▶ GOAL:
Copy all of the following material line for line, changing nothing.

▶ GIVEN RECORDS:
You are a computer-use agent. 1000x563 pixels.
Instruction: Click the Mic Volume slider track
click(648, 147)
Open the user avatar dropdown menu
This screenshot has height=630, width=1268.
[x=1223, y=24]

▶ RESULT OF THE TASK:
You are a computer-use agent. 1000x563 pixels.
Instruction: Click the Mic Volume slider track
click(648, 147)
Open the user avatar dropdown menu
This screenshot has height=630, width=1268.
[x=1223, y=24]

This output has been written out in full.